### TASK PROMPT
Starting from the line with "Task: Click the", please copy exactly every line to the end of the listing, but not the pictures.
====== RECORDS SHOWN ======
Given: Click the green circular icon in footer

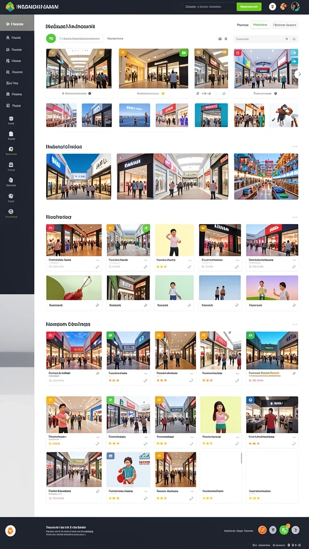Looking at the screenshot, I should (x=284, y=530).
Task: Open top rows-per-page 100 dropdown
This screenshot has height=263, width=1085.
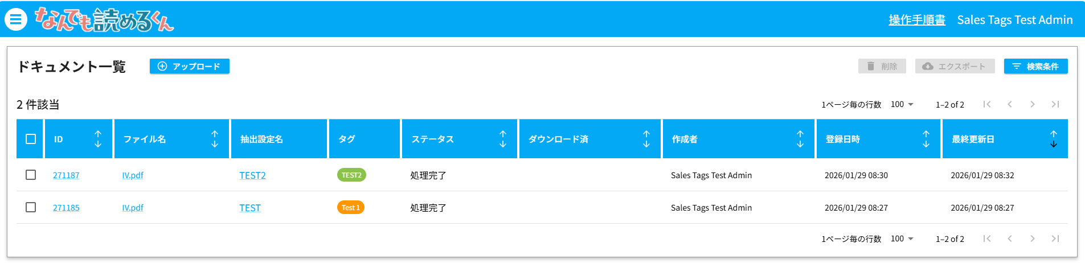Action: pyautogui.click(x=902, y=104)
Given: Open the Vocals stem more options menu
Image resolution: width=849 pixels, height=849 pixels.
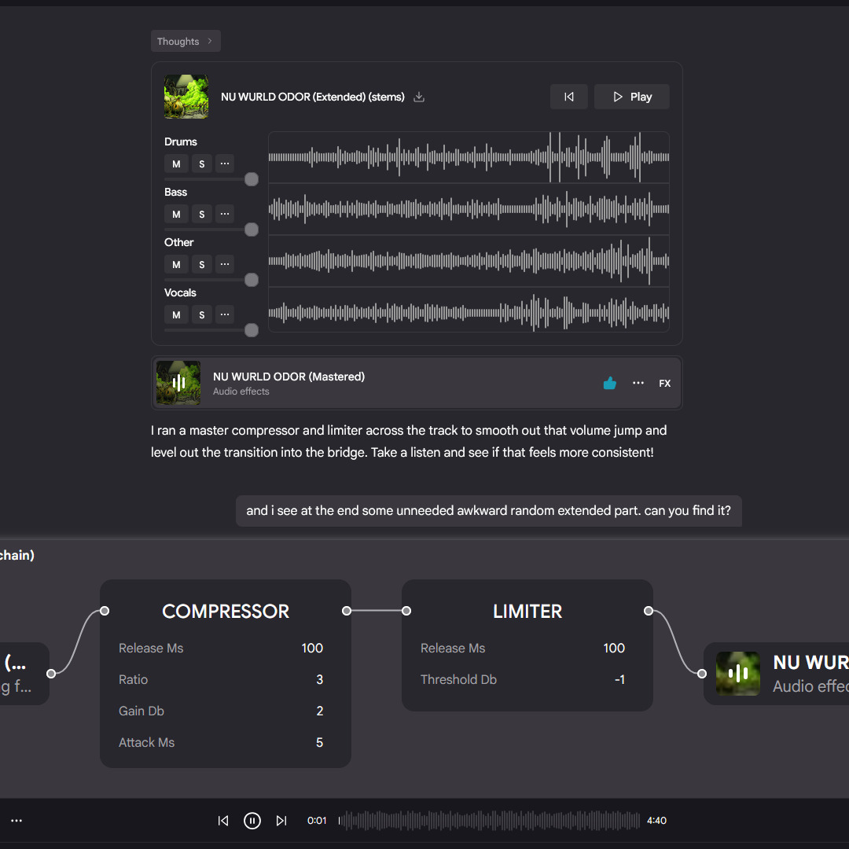Looking at the screenshot, I should click(225, 314).
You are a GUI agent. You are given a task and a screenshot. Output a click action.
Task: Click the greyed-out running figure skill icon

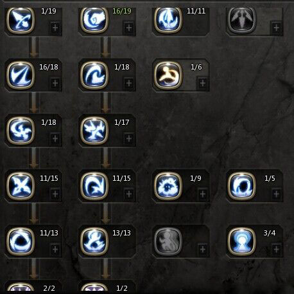coord(168,241)
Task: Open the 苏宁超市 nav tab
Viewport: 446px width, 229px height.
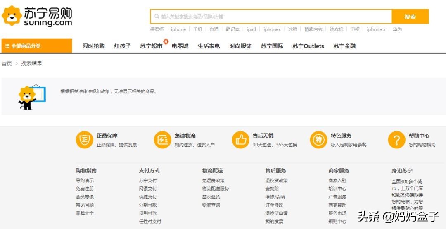Action: coord(151,46)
======
### ANSWER BOX
Task: Click the greyed-out running figure skill icon

coord(168,241)
Task: Open the 苏宁超市 nav tab
Viewport: 446px width, 229px height.
Action: coord(151,46)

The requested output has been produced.